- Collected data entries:
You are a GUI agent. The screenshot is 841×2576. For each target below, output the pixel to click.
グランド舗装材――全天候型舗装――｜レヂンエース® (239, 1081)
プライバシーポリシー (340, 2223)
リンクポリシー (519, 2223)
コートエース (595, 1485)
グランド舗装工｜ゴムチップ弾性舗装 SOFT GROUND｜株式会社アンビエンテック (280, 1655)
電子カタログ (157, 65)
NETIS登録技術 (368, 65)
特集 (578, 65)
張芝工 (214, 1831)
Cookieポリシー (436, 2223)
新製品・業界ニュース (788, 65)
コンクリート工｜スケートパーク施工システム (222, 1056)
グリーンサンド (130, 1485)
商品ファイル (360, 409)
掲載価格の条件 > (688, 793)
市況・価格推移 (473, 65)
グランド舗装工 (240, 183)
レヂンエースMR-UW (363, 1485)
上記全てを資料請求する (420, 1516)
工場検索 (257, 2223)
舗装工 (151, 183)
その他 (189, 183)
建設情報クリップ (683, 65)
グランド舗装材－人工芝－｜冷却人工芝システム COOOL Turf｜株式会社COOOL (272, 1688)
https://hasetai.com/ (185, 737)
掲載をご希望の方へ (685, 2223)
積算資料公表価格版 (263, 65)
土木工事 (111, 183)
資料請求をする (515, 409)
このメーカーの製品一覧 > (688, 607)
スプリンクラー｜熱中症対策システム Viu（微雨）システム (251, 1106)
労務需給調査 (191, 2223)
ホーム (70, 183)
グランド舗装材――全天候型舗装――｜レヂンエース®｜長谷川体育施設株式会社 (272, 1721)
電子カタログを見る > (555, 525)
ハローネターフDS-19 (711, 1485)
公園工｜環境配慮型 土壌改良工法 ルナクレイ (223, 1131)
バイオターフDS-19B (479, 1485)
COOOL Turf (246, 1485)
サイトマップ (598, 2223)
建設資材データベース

- ACTIVITY:
In the entries above, find the line holding "特集 (578, 65)" and the line holding "工場検索 (257, 2223)"; print both of them and every line between, exactly, and nothing else.

- REPLY:
特集 (578, 65)
張芝工 (214, 1831)
Cookieポリシー (436, 2223)
新製品・業界ニュース (788, 65)
コンクリート工｜スケートパーク施工システム (222, 1056)
グリーンサンド (130, 1485)
商品ファイル (360, 409)
掲載価格の条件 > (688, 793)
市況・価格推移 (473, 65)
グランド舗装工 (240, 183)
レヂンエースMR-UW (363, 1485)
上記全てを資料請求する (420, 1516)
工場検索 (257, 2223)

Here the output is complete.